Kara Walker, "A Warm Summer Evening in 1863", 2008. Wool tapestry with hand cut felt silhouette figure, 5' 9" x 8' 2". Edition of 5. ©Kara Walker. Courtesy of James Cohan Gallery, Banners of Persuasion, and Sikkema Jenkins & Co.
This week in Art21 artist news we have two tapestry makers, a silk archway, the master of Cremaster, an artist who likes to do laundry, a magical sound installation, environmental issues, creative explosions, and more.
- Opening January 8 at James Cohen Gallery, Demons, Yarns & Tales features hand-woven tapestries created by thirteen contemporary artists: Kara Walker (Season 2), Shahzia Sikander (Season 1), avaf, Peter Blake, Gary Hume, Jaime Gili, Francesca Lowe, Beatriz Milhazes, Paul Noble, Grayson Perry, Fred Tomaselli, Gavin Turk, and Julie Verhoeven. The exhibition was created by the London-based art organization, Banners of Persuasion, who commissioned each artist to design a tapestry, a medium foreign to his or her usual practice. Walker’s A Warm Summer Evening in 1863 uses an image published in Harpers Magazine during the American Civil War, captioned “The Destruction of the Coloured Orphan Asylum on 5th Avenue.” A black silhouette of a lynched female figure hangs in front of this scene. The exhibition will be on view through February 13.

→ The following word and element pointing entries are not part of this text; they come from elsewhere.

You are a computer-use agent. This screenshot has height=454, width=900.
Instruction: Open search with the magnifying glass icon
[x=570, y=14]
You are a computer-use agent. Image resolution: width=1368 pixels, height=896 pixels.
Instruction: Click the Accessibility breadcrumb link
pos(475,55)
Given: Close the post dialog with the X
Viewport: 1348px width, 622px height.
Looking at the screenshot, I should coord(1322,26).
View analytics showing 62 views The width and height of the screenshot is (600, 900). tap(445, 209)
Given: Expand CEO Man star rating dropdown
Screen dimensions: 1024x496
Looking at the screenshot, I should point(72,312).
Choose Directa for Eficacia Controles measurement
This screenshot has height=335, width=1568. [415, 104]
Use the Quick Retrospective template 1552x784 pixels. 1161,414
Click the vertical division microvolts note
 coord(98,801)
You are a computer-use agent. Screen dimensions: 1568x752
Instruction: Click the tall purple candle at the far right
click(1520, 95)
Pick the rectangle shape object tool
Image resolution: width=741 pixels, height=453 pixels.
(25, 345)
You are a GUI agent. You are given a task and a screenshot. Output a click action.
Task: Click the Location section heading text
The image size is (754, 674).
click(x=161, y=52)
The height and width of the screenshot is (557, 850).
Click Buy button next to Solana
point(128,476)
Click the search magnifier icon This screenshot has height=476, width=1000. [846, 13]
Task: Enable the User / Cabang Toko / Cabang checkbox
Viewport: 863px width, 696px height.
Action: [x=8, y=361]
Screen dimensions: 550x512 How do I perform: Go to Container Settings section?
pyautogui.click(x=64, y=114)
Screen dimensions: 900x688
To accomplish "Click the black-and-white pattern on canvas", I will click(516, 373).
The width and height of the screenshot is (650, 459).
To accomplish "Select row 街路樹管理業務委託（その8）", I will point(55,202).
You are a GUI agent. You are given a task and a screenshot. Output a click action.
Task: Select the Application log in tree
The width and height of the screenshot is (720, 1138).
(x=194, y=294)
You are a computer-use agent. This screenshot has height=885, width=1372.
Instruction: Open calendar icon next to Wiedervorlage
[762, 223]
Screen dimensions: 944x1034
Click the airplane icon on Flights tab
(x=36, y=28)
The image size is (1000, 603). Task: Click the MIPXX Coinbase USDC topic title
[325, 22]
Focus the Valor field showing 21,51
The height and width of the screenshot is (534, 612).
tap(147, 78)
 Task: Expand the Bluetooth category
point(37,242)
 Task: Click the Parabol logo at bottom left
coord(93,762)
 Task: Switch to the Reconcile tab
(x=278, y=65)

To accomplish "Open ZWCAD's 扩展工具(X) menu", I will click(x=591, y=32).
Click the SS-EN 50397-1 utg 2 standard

- Renaissance Unframed, an exhibition at Carolina Nitsch Project Room in New York, consists of twenty-five encaustic drawings on muslin and two companion bronze sculptures by Season 3 artist Richard Tuttle. Tuttle’s drawings “explore fabric as a medium to receive color and as a tool to direct its movement” and the bronze works “represent the antithesis of the fabric on the wall.” The fabric pieces are rotated every 2 weeks with only five works being shown at a time. The exhibition is on view through January 9.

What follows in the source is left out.